Denise Bartlett began writing short stories when she was nine. Pen and paper gave way to word processors and typing, printing, reading and perfecting. A dreamer, she has always searched for deeper meaning and more vivid experiences in her everyday life. From hypnosis, training with mystics and spiritual people of many walks to tax preparation and gardening, her interests vary widely. The thread that runs through her life is imagination. Denise has written a variety of poetry, short stories and novelettes, as well as columns and articles on gardening and income taxes.

Her GSP Halloween Promo book entry is The Eyes Have it.

Liza Casey called in to report a double homicide today. Sheriff Bobby Knowles had a high-school crush on Liza’s mother, Elizabeth, who disappeared without a trace, years ago when Liza was young. Liza’s life has been a maelstrom of tragedies, and this seems to be yet another one. But what is behind the latest report? Liza says it’s the green-eyed monster.
Excerpt:
Peace officer. Hah. Sheriff Bobby Knowles poured single malt whiskey neat into the same small Support Your Local Sheriff tumbler his father had always used. His father, Robert Knowles, Sr., had been the sheriff of Lane County, Texas, for years before retiring and backing his oldest son’s election to the spot. Easing into his recliner, Bobby pulled the remote out of the western-design saddlebags his wife had made for the old stuffed chair several years before.
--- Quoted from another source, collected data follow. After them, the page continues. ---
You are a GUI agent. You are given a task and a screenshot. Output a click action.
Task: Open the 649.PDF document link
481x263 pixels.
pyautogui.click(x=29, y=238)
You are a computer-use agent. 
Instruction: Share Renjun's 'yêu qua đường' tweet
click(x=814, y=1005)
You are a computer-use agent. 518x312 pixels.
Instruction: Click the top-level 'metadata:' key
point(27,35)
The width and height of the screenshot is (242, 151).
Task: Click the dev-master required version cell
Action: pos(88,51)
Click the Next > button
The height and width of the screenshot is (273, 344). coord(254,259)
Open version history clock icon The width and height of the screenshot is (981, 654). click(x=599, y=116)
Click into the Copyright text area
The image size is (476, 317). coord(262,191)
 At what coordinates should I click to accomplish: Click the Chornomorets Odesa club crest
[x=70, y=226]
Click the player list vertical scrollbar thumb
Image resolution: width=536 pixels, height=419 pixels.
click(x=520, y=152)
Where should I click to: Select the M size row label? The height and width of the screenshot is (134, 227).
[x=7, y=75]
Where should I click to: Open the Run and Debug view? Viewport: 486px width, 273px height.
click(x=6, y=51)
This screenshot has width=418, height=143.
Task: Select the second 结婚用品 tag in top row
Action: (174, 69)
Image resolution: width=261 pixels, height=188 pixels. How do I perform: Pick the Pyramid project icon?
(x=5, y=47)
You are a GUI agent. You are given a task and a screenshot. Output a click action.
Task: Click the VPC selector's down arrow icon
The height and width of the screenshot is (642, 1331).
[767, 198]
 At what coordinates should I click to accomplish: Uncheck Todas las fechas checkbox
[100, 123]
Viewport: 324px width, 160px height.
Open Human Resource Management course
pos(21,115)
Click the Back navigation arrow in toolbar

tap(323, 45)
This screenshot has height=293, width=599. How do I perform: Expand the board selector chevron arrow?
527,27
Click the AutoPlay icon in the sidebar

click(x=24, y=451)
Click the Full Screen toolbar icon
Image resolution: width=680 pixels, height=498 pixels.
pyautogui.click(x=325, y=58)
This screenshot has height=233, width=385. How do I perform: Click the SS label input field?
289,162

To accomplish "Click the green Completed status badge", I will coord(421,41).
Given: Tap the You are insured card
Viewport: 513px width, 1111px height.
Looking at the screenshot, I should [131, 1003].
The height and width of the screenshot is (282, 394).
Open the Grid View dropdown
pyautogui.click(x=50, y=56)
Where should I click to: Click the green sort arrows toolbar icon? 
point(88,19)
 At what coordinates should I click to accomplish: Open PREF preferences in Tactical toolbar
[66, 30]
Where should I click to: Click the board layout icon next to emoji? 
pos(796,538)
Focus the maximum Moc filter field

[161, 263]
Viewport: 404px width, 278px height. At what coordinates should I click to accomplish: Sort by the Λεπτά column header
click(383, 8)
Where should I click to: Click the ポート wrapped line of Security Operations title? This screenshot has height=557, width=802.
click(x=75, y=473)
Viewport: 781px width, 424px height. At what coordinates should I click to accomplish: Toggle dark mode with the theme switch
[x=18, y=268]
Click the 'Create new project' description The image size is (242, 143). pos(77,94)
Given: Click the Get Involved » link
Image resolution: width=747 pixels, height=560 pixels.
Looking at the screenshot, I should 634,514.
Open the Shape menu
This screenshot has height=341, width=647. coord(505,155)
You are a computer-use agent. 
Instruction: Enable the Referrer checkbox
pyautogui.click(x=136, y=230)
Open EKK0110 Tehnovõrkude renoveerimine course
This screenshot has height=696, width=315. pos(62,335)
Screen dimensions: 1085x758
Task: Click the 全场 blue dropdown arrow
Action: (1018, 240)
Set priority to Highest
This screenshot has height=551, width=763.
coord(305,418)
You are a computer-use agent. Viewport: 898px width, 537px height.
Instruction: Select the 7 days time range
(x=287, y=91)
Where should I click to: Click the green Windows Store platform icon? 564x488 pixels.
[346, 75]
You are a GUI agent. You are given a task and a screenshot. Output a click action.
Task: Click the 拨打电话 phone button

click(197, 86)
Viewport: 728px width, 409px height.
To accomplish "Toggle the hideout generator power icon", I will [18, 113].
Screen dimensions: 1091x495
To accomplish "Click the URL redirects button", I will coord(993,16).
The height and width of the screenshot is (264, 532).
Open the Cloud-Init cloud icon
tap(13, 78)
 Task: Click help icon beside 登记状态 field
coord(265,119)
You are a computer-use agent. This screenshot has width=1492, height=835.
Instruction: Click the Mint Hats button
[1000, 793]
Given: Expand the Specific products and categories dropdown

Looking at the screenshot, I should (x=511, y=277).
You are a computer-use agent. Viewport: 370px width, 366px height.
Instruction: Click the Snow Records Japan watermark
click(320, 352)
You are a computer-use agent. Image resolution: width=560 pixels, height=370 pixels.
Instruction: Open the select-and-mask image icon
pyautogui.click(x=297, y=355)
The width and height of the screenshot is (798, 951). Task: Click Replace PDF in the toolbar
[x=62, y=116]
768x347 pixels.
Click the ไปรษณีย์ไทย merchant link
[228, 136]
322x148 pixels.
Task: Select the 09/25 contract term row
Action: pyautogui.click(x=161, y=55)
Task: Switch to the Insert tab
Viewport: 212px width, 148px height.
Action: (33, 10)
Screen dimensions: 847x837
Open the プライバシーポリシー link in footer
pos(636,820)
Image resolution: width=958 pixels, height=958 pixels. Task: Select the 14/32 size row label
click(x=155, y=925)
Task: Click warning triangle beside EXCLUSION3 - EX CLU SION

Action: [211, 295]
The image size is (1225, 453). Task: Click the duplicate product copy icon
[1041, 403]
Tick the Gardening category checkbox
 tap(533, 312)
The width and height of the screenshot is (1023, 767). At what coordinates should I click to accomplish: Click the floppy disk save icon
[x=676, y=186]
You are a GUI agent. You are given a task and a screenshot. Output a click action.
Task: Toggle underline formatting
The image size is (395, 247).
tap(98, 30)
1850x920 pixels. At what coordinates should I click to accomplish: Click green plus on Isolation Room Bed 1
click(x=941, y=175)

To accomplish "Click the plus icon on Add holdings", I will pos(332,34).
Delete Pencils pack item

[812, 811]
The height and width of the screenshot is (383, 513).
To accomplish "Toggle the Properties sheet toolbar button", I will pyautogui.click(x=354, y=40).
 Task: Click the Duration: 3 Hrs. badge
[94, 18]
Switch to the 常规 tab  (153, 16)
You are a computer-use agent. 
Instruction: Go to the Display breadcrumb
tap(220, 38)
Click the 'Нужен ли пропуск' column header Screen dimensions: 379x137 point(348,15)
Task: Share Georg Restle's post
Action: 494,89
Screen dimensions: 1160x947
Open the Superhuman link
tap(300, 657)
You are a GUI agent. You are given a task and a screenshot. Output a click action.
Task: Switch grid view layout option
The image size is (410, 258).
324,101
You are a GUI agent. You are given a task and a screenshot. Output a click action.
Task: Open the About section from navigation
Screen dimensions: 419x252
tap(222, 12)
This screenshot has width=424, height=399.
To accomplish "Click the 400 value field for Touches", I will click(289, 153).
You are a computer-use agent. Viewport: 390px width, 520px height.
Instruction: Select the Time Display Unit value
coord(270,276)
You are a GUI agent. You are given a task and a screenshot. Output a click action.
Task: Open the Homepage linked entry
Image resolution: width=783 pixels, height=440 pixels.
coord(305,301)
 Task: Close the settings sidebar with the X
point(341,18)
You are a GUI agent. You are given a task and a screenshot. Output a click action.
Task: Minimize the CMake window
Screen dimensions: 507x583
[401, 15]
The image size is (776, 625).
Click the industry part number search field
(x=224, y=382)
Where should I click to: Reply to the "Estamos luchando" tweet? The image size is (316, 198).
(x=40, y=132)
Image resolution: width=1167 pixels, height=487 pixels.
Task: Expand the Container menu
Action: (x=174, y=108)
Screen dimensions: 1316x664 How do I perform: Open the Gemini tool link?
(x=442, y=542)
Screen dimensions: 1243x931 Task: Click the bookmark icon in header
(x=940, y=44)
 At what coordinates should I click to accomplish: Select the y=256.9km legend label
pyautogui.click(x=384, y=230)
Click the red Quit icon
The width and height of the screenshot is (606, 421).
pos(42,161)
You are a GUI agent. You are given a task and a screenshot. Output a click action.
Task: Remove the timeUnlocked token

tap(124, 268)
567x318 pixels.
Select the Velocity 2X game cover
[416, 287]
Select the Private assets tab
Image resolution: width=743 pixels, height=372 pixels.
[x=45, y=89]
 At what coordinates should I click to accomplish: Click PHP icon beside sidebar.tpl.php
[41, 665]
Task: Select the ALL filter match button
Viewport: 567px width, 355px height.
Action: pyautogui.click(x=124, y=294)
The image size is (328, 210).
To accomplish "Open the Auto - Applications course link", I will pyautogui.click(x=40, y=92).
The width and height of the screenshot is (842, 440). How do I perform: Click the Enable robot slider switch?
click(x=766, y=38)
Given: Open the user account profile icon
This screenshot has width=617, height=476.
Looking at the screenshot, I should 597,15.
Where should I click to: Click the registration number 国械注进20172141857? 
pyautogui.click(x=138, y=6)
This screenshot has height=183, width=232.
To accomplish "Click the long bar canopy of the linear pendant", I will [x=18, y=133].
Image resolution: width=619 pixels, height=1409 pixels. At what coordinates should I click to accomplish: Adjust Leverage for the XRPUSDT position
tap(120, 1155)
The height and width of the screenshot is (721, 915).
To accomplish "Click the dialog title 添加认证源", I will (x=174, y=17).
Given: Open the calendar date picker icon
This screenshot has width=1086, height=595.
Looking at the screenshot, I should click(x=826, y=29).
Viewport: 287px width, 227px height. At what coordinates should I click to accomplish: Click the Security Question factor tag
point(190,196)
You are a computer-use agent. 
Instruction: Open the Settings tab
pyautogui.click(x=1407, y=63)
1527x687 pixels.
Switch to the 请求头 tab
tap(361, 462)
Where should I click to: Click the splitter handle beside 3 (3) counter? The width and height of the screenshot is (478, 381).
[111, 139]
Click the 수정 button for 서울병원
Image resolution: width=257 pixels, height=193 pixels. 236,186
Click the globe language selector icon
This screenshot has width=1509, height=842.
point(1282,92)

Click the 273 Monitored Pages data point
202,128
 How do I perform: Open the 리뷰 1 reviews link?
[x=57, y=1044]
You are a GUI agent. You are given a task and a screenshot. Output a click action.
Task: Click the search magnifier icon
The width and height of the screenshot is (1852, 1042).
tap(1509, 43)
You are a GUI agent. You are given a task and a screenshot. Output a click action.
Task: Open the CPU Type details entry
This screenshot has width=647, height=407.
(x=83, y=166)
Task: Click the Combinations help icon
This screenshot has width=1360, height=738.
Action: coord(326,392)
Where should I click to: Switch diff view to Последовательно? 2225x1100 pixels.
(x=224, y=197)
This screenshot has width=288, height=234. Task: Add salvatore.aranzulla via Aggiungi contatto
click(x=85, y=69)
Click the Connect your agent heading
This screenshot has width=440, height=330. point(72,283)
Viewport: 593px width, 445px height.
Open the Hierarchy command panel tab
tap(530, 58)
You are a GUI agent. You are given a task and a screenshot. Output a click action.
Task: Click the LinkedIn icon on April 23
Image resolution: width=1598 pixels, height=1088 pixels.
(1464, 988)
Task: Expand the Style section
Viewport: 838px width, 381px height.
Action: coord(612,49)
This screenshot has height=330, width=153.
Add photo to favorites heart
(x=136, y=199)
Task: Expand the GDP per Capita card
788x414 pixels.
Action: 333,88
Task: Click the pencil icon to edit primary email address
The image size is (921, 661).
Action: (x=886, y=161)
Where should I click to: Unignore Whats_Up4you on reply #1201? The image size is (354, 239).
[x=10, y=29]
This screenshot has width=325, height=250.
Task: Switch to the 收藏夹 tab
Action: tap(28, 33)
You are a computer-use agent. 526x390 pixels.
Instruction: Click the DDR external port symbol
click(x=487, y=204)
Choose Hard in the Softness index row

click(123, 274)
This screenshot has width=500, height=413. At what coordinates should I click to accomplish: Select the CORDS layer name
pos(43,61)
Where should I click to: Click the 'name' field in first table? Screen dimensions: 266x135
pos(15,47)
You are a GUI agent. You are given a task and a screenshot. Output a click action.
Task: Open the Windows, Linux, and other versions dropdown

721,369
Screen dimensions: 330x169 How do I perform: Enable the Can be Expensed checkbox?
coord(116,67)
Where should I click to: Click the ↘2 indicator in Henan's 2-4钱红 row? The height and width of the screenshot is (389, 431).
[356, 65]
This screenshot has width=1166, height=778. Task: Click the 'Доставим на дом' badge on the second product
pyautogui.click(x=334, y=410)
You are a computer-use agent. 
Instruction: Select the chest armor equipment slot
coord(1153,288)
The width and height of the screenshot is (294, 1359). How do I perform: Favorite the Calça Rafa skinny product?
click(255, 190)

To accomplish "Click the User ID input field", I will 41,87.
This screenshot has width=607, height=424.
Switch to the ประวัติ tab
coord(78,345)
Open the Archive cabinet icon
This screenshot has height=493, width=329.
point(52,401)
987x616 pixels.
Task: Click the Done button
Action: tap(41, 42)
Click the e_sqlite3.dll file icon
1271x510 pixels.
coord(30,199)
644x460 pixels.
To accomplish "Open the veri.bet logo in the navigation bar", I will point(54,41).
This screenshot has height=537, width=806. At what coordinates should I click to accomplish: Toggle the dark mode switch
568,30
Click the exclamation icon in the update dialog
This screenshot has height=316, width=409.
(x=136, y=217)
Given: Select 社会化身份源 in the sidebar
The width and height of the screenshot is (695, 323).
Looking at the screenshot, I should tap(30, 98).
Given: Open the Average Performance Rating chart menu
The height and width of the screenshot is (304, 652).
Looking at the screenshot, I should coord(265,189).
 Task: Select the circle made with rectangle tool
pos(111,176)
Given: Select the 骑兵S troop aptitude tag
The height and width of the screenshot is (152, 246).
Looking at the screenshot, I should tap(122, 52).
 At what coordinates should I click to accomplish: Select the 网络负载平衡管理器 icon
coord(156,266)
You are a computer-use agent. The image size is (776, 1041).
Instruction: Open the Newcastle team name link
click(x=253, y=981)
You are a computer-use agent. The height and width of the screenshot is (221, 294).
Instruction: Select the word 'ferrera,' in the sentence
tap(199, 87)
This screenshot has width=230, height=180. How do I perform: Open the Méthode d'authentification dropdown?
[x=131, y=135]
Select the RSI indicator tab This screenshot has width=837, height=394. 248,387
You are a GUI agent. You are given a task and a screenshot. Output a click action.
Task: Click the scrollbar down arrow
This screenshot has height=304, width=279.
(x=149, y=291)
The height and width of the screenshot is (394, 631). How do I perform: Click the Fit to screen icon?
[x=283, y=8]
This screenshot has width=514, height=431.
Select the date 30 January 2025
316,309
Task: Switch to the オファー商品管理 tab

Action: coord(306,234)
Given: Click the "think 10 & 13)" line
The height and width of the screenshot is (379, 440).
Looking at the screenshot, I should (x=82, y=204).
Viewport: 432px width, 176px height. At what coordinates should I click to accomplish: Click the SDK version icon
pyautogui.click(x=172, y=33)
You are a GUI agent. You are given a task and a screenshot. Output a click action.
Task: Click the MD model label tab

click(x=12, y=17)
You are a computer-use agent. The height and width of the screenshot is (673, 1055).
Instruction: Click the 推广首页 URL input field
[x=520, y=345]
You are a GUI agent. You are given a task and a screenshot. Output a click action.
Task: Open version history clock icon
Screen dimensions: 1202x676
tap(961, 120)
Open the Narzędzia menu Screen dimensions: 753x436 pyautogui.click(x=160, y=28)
When he clicked the button, the pre-programmed CD player dutifully started through a stack of 20 George Strait and instrumental country music disks.
His back hurt, the worn out muscles sent spasms up his spine and he knew exactly where the pain originated. The desk chair at work was hurting his back these days, but that was his own fault. During his trip to the U. S. Law Expo in Washington, D. C. last month, paid for by the fair politicos of Lane County, he’d opted for the latest in technology-three new laptop computers equipped with satellite uplink and GPS-with absolutely no money left for new office chairs. Maybe he’d just have to set aside the money from the meager supply funds and get one. Yeah, right.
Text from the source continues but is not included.